You can save the table to a word document with `tab1.save(type="docx", file_name="../docs/PaperTest1.docx")`, but the most convenient way to work with word documents is `update_docx`which:
- Checks whether the file with the passed name exists, and if not creates a new word document and adds the table.

- If the file exists,  updates the respective table at the position specified with `tab_num`. That is `tab_num=3` replaces the third table in the existing document with the table. When there is not yet a third table, the table is just appended at the end of the docment. 

- Each time you run the code the table is updated without changing other content of the word document. So you can write our paper or thesis and again run the code which does not affect your text, but updates the table.

- Note: With `show=True` you can also display the table on the screen at the same time as updating the document for instance when you want to inspect it in a jupyter notebook or qmd file. 

In [3]:
# Fill/update the first table in the document to display the descriptive statistics:
tab1.update_docx(file_name="docs/WordOutput.docx", tab_num=1, show=False)

Now we can add for instance a regression table using PyFixest:

In [4]:
# Here we use (py)fixest's stepwise notation to estimate several regressions in one go
# And directly generate a regression table with the results
tab2=mt.ETable(pf.feols("logwage+wage~ age + female + sw0(age:female)", data=df),
                caption="Wage regressions")

# Fill/update the second table in the document
tab2.update_docx(file_name="docs/WordOutput.docx", tab_num=2, show=False)
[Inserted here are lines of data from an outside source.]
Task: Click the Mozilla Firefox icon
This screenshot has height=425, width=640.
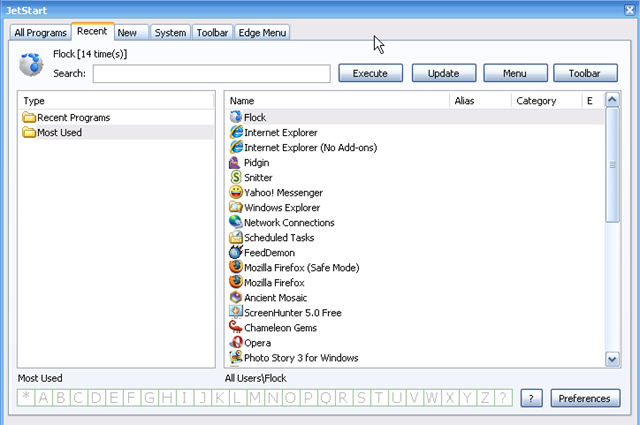Action: [x=236, y=282]
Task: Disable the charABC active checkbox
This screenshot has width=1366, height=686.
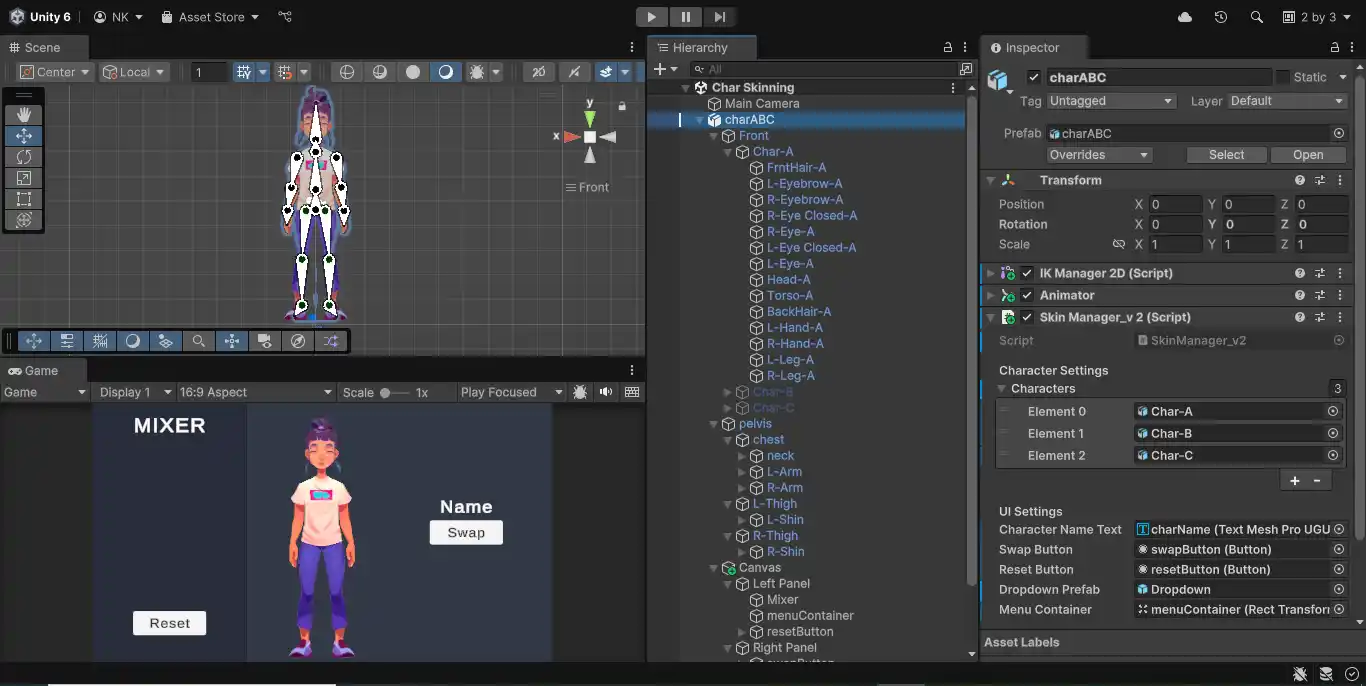Action: pyautogui.click(x=1034, y=77)
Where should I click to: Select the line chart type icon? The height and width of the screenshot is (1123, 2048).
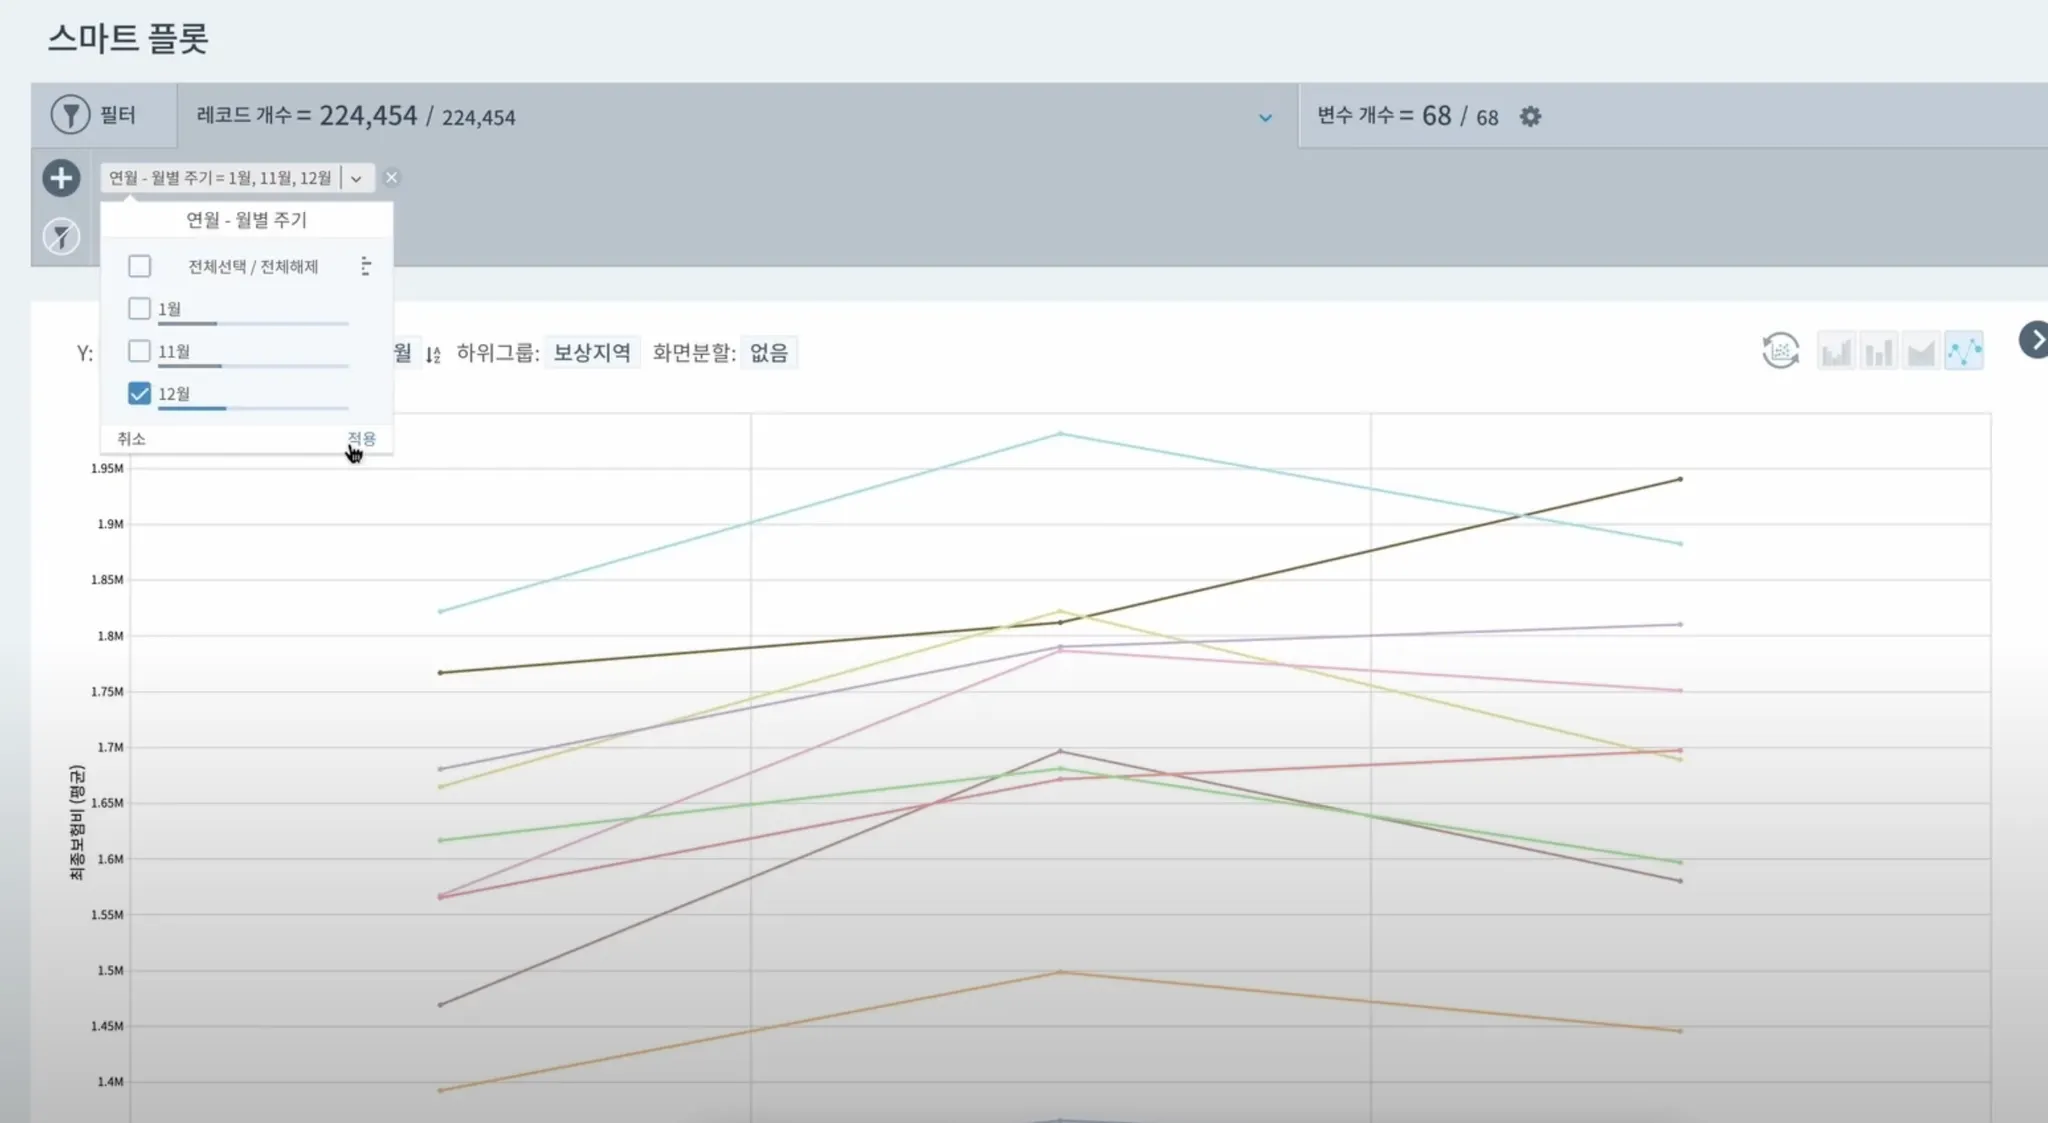click(x=1964, y=352)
And add a further table where we now estimate a probit using Statsmodels.

In [5]:

# Fit your models 
est1 = smf.ols("promoted ~ tenure + female + worker_type", data=df).fit()
est2 = smf.probit("promoted ~ tenure + female + worker_type", data=df).fit(disp=0)

# Make the table
tab3= mt.ETable([est1, est2],
                keep=["tenure", "female", "worker_type"],
                model_stats=["N","r2","pseudo_r2"],
                model_heads=["OLS","Probit"],
                caption="Prediting Promotions")
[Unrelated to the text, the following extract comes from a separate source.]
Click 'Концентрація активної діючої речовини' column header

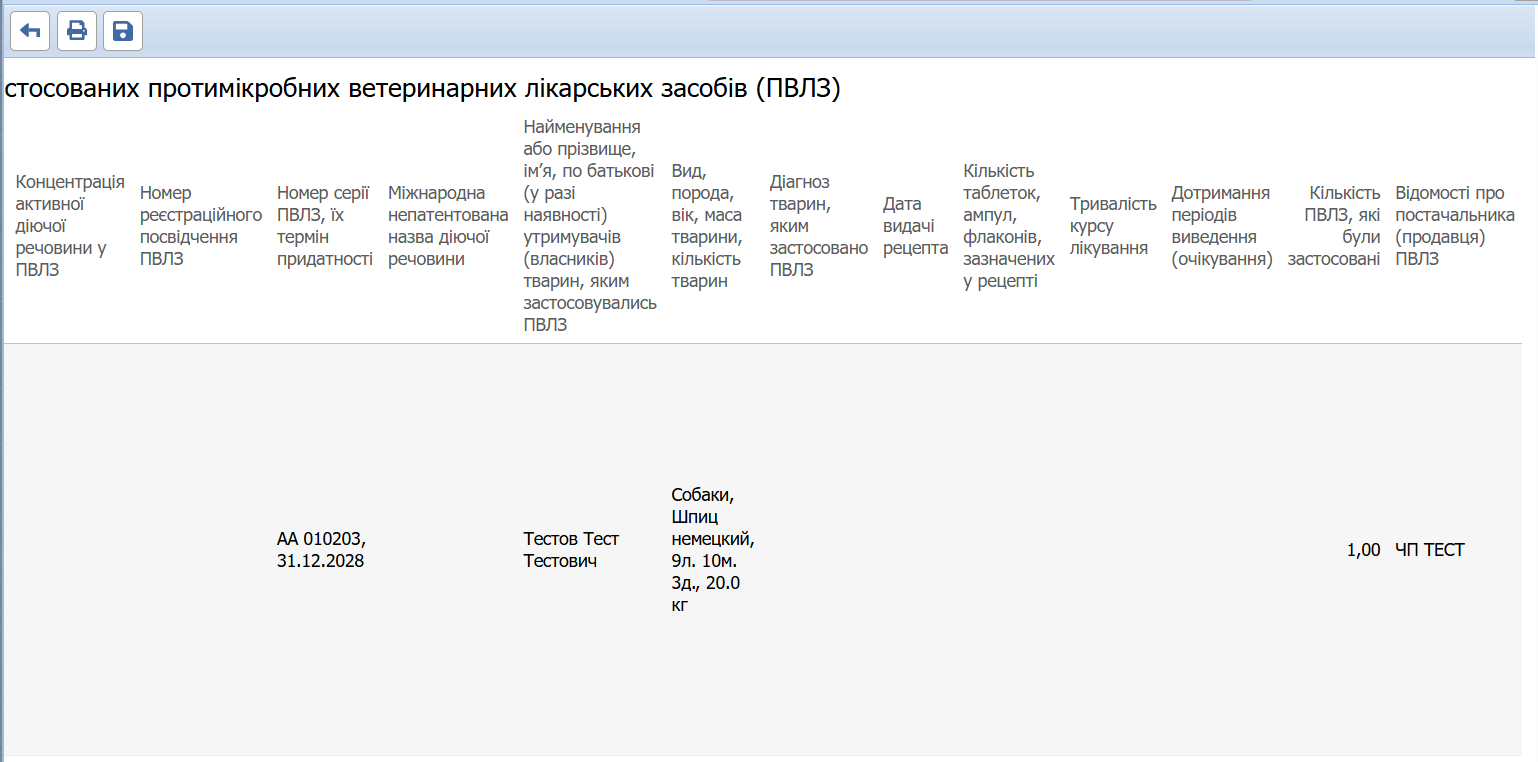tap(70, 225)
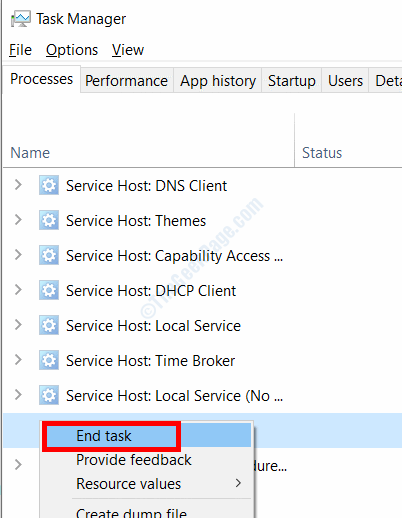Expand the Service Host: DHCP Client entry
402x518 pixels.
pyautogui.click(x=18, y=289)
# Fill/update the third table in the document
tab3.update_docx(file_name="docs/WordOutput.docx", tab_num=3, show=False)

Note that the code also automatically sets word Labels to the tables that allow standard word [cross references](https://support.microsoft.com/en-us/office/create-a-cross-reference-300b208c-e45a-487a-880b-a02767d9774b). When you open the created document in word, just mark the whole text (with Ctrl + A) and press F9 and the table numbers are updated and you can add cross references.